As many of you know, the GMO chemical companies have so taken over the soybean growing something like 93% of soy grown here in the US is GMO.

BUY ORGANIC!  Whether for eating or sowing make sure the beans you purchase are organic.

*Soy Sauce (Tamari) actually has protein, but since it is only used sparingly in cooking the ratio amount is low.  See the chart here.

Growing Soybeans In the Desert Garden

This is a fun crop to grow here in the desert.  You can begin planting Soybeans in late March and successive plant every 2-4 weeks through the end of May and into early June.  The successive planting works very well, because the beans ripen at the same time on each plant (for edamame), so you can harvest well into the middle of summer.  Always leave some to dry completely on the plant for 1) re-sowing next year, and 2) to have some dried for storage and cooking later.

Saving beans for re-sowing ensures you have NON-GMO beans AND you are regionally adapting your beans to your garden with each subsequent sowing and saving.

As with all legumes you get a two'fer when growing them and letting some of them dry completely.  Food and nitrogen fixing into your soil.  The nitrogen recharge of the soil is when the plant completes its life cycle and the nodules on the roots stay in the soil.

Plant in a sunny, well-draining spot.  Harvest for Edamame when the pods are plump, green and yield a little to pressure, about 50-65 days after sowing.  Let them go to full dried brown if you want them dried.


When purchasing Edamame, go for the shelled as it is usually a better price break, unless you want the fun "popping" appetizer of the pods simmered in seasoned water or broth.
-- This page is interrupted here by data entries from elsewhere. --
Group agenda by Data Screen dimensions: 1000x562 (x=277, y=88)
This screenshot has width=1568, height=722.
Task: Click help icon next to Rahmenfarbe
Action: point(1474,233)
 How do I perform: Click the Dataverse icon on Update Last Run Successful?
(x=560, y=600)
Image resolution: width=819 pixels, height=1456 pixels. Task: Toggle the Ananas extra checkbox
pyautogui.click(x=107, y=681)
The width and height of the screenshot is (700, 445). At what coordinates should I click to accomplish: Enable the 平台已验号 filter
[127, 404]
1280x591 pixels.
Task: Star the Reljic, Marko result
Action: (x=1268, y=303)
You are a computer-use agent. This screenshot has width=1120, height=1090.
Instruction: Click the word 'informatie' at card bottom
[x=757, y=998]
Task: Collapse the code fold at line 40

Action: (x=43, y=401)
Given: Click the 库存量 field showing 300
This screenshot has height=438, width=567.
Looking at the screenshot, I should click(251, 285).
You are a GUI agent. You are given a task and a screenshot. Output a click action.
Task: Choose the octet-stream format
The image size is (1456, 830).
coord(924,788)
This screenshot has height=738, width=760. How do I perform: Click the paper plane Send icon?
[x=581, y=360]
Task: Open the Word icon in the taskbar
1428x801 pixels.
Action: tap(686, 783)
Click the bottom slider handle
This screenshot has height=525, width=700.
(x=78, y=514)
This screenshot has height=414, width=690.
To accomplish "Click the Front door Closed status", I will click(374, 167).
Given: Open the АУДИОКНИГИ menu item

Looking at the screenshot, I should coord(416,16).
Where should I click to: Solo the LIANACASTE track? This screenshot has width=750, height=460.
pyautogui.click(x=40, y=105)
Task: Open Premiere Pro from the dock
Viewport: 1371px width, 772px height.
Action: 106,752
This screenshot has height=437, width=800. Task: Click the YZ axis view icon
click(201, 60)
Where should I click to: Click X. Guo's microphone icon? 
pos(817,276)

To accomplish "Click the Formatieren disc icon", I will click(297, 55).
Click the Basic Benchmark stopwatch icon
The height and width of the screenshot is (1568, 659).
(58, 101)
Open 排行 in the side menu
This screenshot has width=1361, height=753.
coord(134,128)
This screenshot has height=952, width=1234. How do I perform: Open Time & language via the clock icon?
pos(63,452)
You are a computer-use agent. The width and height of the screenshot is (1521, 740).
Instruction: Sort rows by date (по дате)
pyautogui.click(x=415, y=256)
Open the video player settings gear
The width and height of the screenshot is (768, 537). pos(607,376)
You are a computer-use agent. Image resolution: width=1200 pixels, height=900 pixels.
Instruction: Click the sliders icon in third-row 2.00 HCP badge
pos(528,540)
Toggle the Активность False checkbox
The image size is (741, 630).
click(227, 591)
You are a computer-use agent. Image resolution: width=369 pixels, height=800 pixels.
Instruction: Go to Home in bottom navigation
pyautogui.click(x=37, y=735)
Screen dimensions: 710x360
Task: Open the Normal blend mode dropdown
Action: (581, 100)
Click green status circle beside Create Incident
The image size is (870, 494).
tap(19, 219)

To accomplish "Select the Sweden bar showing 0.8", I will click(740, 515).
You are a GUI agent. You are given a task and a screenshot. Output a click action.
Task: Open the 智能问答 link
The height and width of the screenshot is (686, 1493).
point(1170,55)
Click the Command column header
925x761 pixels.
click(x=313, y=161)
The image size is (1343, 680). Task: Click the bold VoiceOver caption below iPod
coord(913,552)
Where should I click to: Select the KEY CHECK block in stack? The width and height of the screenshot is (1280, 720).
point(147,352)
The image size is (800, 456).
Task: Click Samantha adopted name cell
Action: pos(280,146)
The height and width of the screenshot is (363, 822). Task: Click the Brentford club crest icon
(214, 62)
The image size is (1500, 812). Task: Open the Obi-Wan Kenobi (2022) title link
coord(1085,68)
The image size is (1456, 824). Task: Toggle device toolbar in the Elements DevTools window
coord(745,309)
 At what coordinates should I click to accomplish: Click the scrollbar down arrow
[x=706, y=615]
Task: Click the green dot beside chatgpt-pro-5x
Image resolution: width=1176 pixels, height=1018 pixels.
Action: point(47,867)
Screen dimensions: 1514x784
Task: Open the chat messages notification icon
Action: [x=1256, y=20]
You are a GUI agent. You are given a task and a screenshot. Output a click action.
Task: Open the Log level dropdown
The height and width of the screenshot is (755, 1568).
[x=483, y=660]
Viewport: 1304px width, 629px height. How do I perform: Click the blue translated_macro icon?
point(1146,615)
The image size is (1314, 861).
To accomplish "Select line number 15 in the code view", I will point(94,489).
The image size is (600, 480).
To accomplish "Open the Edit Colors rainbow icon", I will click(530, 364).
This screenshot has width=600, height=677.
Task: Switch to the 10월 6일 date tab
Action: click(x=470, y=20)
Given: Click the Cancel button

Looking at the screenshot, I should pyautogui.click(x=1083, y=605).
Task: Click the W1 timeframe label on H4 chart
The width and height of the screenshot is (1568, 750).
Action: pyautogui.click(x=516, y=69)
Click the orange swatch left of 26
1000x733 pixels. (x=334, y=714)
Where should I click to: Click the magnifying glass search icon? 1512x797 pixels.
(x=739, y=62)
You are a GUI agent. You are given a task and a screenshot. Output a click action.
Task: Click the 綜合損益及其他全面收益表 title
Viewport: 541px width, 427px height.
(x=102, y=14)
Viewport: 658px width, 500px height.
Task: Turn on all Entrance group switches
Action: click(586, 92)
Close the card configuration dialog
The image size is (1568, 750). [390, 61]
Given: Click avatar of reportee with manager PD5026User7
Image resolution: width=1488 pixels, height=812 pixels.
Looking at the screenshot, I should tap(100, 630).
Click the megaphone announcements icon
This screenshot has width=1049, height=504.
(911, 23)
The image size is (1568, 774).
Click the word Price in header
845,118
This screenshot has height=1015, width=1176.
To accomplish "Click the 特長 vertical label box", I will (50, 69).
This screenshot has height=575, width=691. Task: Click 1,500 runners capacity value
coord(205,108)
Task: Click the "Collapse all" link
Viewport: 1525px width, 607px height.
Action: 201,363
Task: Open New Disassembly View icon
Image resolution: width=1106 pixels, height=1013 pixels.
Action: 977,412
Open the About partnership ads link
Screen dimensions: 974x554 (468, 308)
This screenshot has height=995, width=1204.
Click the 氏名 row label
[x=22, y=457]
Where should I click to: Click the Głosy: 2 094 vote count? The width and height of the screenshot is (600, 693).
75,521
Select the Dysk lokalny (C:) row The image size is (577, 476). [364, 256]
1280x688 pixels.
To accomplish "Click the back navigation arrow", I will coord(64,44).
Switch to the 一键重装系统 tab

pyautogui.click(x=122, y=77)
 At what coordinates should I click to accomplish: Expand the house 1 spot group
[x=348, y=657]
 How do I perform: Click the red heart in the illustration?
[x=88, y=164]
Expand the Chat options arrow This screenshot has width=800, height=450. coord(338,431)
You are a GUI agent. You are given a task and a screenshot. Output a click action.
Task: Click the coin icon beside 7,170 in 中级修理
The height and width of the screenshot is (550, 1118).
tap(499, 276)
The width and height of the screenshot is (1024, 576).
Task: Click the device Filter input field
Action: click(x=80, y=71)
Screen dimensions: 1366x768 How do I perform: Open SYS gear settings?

I have use the Edamame beans in everything from salads to hummus type dips.  I've added them to my Stuffed Pumpkin recipe to boost the nutrient density for a Vegan Main Dish, to my Bean Chili, to Pasta Primavera, and all sorts of stews.


--Any good size squash can be used in place of a pumpkin.
--Pasta dishes with vegetables (like the Primavera) are a breeze to make.  Just add the vegetables to the pasta while boiling.  Calculate the amount of time for the vegetables to cook and add at the point in the cooking of the pasta.  Example:  The edamame needs 5 minutes, shredded zucchini or similar needs 1-2 minutes etc.  The pasta cooks for 9 minutes, so add the edamame after the pasta has cooked for 4 minutes, add the zucchini 3 minutes later.  Drain all together, and add seasonings and sauces.